Notes bibliographiques

  • Jerne, N. K., « Antibodies and learning : selection versus instruction », The Neurosciences. A study program, G. C. Quarton, T. Melnechuk, Schmitt, F.O. (éd.), The Rockefeller University Press, New York, 1967.
  • Morange, M., la Part des gènes, Odile Jacob, Paris, 1998.
  • Wilson, E. O., Sociobiology : The New Synthesis, Harvard University Press, Cambridge, 1975.

→ gène, génétique, régulation




gène égoïste

Biologie

1. Gène, ou séquence non codante, susceptible de proliférer sans utilité dans l'ADN. – 2. Point de vue évolutionniste concevant les organismes comme de simples supports de la perpétuation de l'ADN.

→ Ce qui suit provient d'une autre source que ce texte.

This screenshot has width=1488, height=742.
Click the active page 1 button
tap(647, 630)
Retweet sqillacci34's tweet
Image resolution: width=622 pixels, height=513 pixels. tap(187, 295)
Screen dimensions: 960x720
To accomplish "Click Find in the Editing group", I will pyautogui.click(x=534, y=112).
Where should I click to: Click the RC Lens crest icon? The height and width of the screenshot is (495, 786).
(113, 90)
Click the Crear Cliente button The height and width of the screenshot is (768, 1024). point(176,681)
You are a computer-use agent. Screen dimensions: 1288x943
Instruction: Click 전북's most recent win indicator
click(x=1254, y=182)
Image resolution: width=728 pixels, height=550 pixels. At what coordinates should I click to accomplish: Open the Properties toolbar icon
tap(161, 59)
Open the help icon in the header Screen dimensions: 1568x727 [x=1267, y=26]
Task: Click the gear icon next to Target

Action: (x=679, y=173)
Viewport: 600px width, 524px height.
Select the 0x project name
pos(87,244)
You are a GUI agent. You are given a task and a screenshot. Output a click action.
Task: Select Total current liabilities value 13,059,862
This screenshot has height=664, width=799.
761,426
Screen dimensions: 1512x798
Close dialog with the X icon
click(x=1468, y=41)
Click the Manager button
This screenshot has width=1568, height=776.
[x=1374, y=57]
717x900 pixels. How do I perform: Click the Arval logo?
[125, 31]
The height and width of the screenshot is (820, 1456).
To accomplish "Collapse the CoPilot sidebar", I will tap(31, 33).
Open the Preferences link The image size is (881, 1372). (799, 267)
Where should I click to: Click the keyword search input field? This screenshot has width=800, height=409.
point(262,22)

1. Après que Watson et Crick eurent révélé la structure en double hélice de l'ADN, que l'hypothèse d'un code génétique eut aussitôt été proposée, et que ce code eut été décrypté (1961-1966), il paraissait évident que la continuité du filament protéique était construite à partir de la continuité de la séquence des bases de l'ADN. Or, de nombreux organismes possèdent des gènes discontinus. Certains sont éparpillés en plusieurs endroits de l'ADN. D'autres apparaissent après un tri effectué sur l'ARN messager (excision des introns, non codants, et épissage des exons, codants). De sorte qu'un organisme contient parfois beaucoup plus d'ADN non codant que d'ADN codant. La proportion d'ADN non codant semble augmenter en fonction du degré d'évolution de l'organisme. Chez l'homme, la proportion d'ADN codant est d'environ 1 % - 2 %. Enfin, chez la plupart des organismes, les gènes semblent répétés plusieurs fois, soit qu'ils aient trouvé avantage à démultiplier le codage d'une protéine importante, soit qu'il y ait eu un avantage plus structural que fonctionnel à laisser s'accumuler des doubles au cours de l'évolution, ou encore que l'organisme n'ait pas été capable de contrôler une certaine prolifération génétique. C'est à ces grandes zones non codantes, et aussi à ces très longues zones de répétition qu'Orgel et Crick donnent le nom de « gène égoïste », pour désigner le caractère inutile et parasitaire, d'après eux, de ces répétitions de gènes ou de séquences non codantes qui semblent avoir déjoué la sélection naturelle pour occuper le plus de place possible dans l'organisme.

2. Dans son ouvrage le Gène égoïste, le sociobiologiste anglais R. Dawkins affirme que les organismes ne seraient que le moyen utilisé par les gènes pour assurer leur survie et leur multiplication : « Nous sommes des machines destinées à assurer la survie des gènes, des robots programmés de façon aveugle pour transporter et préserver les molécules égoïstes appelées gènes ». Dawkins soutient que le « point de vue du gène » permet de comprendre l'utilité sélective de plusieurs pratiques naturelles violentes (combats des mâles pour conquérir les femelles, piqûres de guêpes paralysant sans le tuer un organisme capable d'abriter leurs larves, etc.) : permettre la survie des gènes. Ceux-ci maximisent leurs chances de survie en utilisant tous les moyens qui sont à leur disposition. Tout ce qui nous paraît beau dans la nature ne serait qu'un leurre destiné à favoriser cette survie. L'égoïsme des gènes, indifférents à toute notion de bien ou de mal, suffit à expliquer tous les comportements des êtres vivants.

L'intérêt de cette hypothèse tient à la cohérence de son réductionnisme ; sa faiblesse, à ce qu'elle surestime le rôle des gènes.

Nicolas Aumonier

Notes bibliographiques

  • Dawkins R., le Gène égoïste, Éditions Menges, Paris, 1978.
  • Doolittle W. F., Sapienza C., « Selfish Genes, the phenotype paradigm and genome évolution », Nature, 284, 1980, pp. 601-603.
  • Orgel, L. E., Crick, F. H. C. « Selfish DNA : the ultimate parasite », Nature, 284, 1980, pp. 604-607.